Le rapport – rapporte Reuters – devrait être prêt fin septembre, lorsqu’il sera examiné par le cabinet suisse. Il est soumis au Parlement pour discussion et sert de base à d’éventuelles décisions sur l’orientation future de la politique suisse de sécurité. Le rapport lui-même ne sera pas mis aux voix. Le ministère de la Défense participera également à une étude plus vaste en cours de préparation par le département d’État. Ce projet examinera l’imposition de sanctions, les armes, les exportations de munitions et les relations avec l’OTAN dans une perspective neutre, a déclaré le département d’État.

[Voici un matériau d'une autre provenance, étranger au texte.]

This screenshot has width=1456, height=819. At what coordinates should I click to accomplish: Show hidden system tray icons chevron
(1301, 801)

Le débat interne : Pour un rapprochement de l’OTAN
Le conflit ukrainien a relancé le débat interne, qui se concentre désormais sur les décisions du gouvernement d’imposer des sanctions à la Russie mais de ne pas autoriser la réexportation de munitions fabriquées en Suisse vers l’Ukraine. « Il y a beaucoup de malaise à l’idée que la Suisse ne puisse plus contribuer à l’aide à l’Ukraine », a déclaré Pulli.
Le contournement, ou la manière dont la Suisse fournit des munitions à d’autres pays pour remplacer celles envoyées à l’Ukraine, « est une autre mesure possible », a confirmé Pulli, bien que l’approvisionnement direct soit probablement un pas trop loin. Le président Ignazio Cassis a exclu les ventes d’armes à des pays tiers pour soutenir l’Ukraine, mais a ajouté dans une perspective plus large que la neutralité n’est « pas un dogme ».

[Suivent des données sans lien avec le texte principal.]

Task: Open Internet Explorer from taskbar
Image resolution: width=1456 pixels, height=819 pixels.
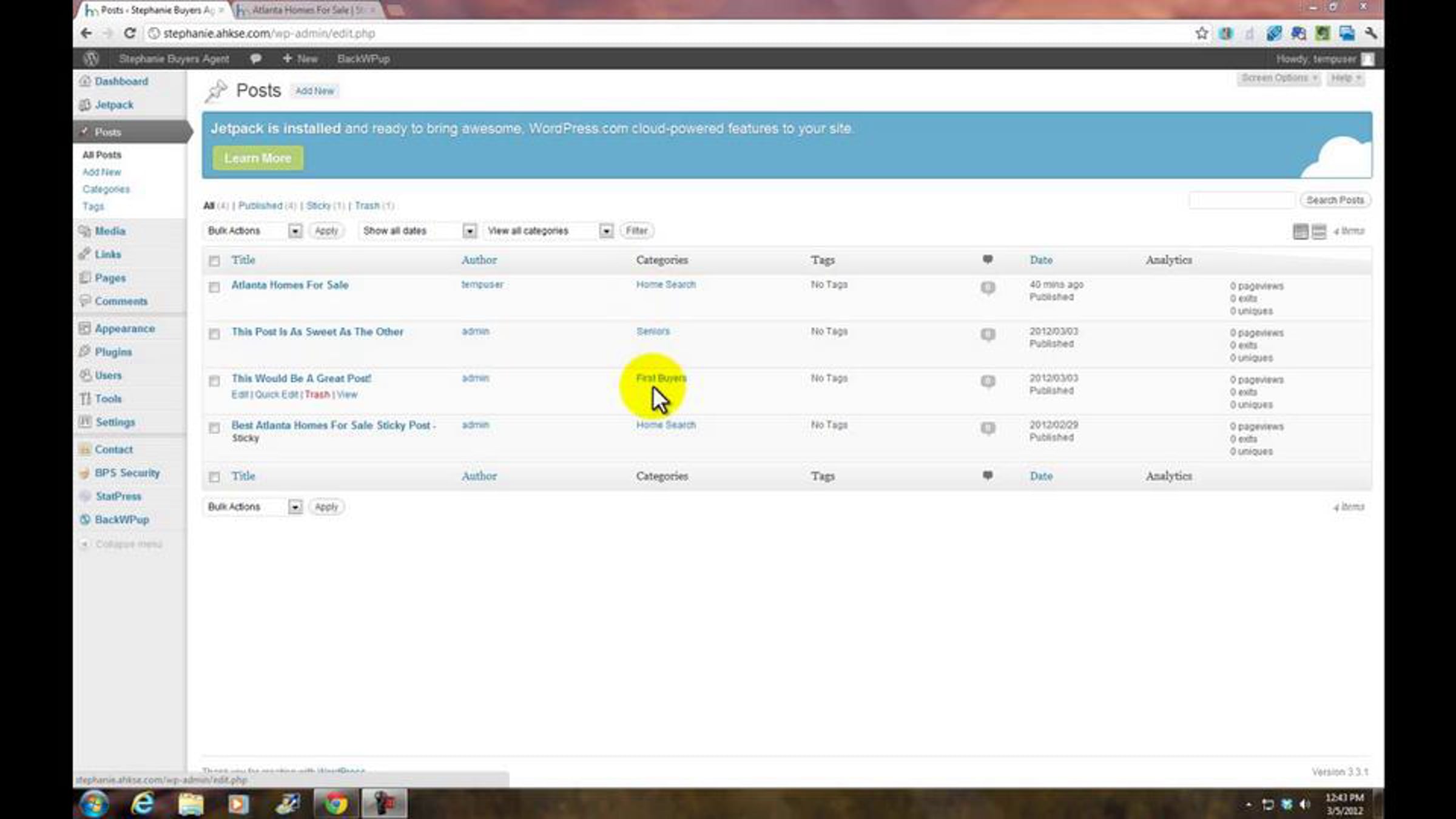Action: 143,804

Ambassade de Russie et Berne : nous ne pouvons pas ignorer cela
La Suisse « ne peut pas rejoindre une alliance en raison de sa neutralité, mais nous pouvons travailler ensemble et les systèmes que nous achetons sont une bonne base pour cela », a déclaré le ministre de la Défense Amherd à SRF. Les mesures en question seraient une étape importante pour un pays qui n’a rejoint l’ONU qu’en 2002 et qui produit bon nombre de ses propres armes. Vladimir Khokhlov, porte-parole de l’ambassade de Russie à Berne, a déclaré que de telles mesures constitueraient un changement radical de politique pour la Suisse. Moscou ne « pourra pas ignorer » une renonciation à la neutralité, qui aurait des conséquences.

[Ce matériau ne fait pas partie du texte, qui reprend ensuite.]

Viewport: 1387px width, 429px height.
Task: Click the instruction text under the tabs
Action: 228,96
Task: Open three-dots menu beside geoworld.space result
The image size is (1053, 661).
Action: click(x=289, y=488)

L’armée suisse prône une coopération accrue avec l’OTAN pour renforcer les défenses nationales, alors que l’opinion publique a subi un changement radical depuis le jour où l’Ukraine a été envahie jusqu’à nos jours. Selon un récent sondage, plus de la moitié des personnes interrogées (56%) soutiennent le renforcement des liens avec l’OTAN, bien au-dessus de la moyenne de 37% observée ces dernières années. Le soutien à une adhésion effective au traité reste minoritaire mais s’est considérablement accru. Le sondage d’avril de Sotomo a révélé que 33% des Suisses sont favorables à l’adhésion à l’alliance, un pourcentage supérieur à la vision à long terme de 21% dans une étude distincte de l’ETH Zurich.